**WHAT IS REQUIRED**. Can you write out all of the lines below again, word for word, with nothing changed?
-- Start of EXTRACTED MATERIAL --
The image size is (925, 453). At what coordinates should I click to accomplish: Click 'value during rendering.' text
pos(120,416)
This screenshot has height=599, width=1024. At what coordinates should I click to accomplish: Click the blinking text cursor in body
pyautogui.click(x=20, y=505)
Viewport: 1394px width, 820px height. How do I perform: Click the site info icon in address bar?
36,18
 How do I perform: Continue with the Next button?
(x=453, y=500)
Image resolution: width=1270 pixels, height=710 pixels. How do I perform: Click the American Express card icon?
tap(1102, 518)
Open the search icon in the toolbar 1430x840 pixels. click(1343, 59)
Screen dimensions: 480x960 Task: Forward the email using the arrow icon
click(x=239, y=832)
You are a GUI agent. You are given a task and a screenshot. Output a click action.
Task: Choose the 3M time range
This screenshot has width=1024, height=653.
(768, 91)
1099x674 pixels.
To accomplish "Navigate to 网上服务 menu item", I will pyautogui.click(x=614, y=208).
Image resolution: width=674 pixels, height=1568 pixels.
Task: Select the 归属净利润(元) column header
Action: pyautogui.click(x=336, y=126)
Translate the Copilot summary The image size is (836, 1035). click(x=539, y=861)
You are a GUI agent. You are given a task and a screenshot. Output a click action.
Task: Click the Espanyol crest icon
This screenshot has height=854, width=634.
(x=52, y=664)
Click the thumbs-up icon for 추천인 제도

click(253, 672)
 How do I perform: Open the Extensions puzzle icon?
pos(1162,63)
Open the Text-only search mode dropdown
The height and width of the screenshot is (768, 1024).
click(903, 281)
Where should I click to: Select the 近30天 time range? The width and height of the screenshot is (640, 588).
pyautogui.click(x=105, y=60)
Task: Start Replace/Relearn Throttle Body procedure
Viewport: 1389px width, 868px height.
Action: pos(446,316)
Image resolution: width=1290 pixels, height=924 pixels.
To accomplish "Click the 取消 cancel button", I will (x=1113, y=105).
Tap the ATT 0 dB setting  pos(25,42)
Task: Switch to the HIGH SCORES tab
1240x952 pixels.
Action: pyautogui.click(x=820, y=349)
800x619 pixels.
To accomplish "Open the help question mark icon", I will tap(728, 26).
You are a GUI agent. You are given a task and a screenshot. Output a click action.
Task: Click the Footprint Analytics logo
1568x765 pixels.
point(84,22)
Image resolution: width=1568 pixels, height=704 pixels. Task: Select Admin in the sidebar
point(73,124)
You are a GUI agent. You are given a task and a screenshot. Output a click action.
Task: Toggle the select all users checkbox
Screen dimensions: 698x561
-- End of EXTRACTED MATERIAL --
**THE REPLY**.
The image size is (925, 453). At what coordinates should I click to accomplish: Click 'value during rendering.' text
pos(120,416)
This screenshot has height=599, width=1024. At what coordinates should I click to accomplish: Click the blinking text cursor in body
pyautogui.click(x=20, y=505)
Viewport: 1394px width, 820px height. How do I perform: Click the site info icon in address bar?
36,18
 How do I perform: Continue with the Next button?
(x=453, y=500)
Image resolution: width=1270 pixels, height=710 pixels. How do I perform: Click the American Express card icon?
tap(1102, 518)
Open the search icon in the toolbar 1430x840 pixels. click(1343, 59)
Screen dimensions: 480x960 Task: Forward the email using the arrow icon
click(x=239, y=832)
You are a GUI agent. You are given a task and a screenshot. Output a click action.
Task: Choose the 3M time range
This screenshot has width=1024, height=653.
(768, 91)
1099x674 pixels.
To accomplish "Navigate to 网上服务 menu item", I will pyautogui.click(x=614, y=208).
Image resolution: width=674 pixels, height=1568 pixels.
Task: Select the 归属净利润(元) column header
Action: pyautogui.click(x=336, y=126)
Translate the Copilot summary The image size is (836, 1035). click(x=539, y=861)
You are a GUI agent. You are given a task and a screenshot. Output a click action.
Task: Click the Espanyol crest icon
This screenshot has height=854, width=634.
(x=52, y=664)
Click the thumbs-up icon for 추천인 제도

click(253, 672)
 How do I perform: Open the Extensions puzzle icon?
pos(1162,63)
Open the Text-only search mode dropdown
The height and width of the screenshot is (768, 1024).
click(903, 281)
Where should I click to: Select the 近30天 time range? The width and height of the screenshot is (640, 588).
pyautogui.click(x=105, y=60)
Task: Start Replace/Relearn Throttle Body procedure
Viewport: 1389px width, 868px height.
Action: pos(446,316)
Image resolution: width=1290 pixels, height=924 pixels.
To accomplish "Click the 取消 cancel button", I will (x=1113, y=105).
Tap the ATT 0 dB setting  pos(25,42)
Task: Switch to the HIGH SCORES tab
1240x952 pixels.
Action: pyautogui.click(x=820, y=349)
800x619 pixels.
To accomplish "Open the help question mark icon", I will tap(728, 26).
You are a GUI agent. You are given a task and a screenshot. Output a click action.
Task: Click the Footprint Analytics logo
1568x765 pixels.
point(84,22)
Image resolution: width=1568 pixels, height=704 pixels. Task: Select Admin in the sidebar
point(73,124)
You are a GUI agent. You are given a task and a screenshot. Output a click action.
Task: Toggle the select all users checkbox
Screen dimensions: 698x561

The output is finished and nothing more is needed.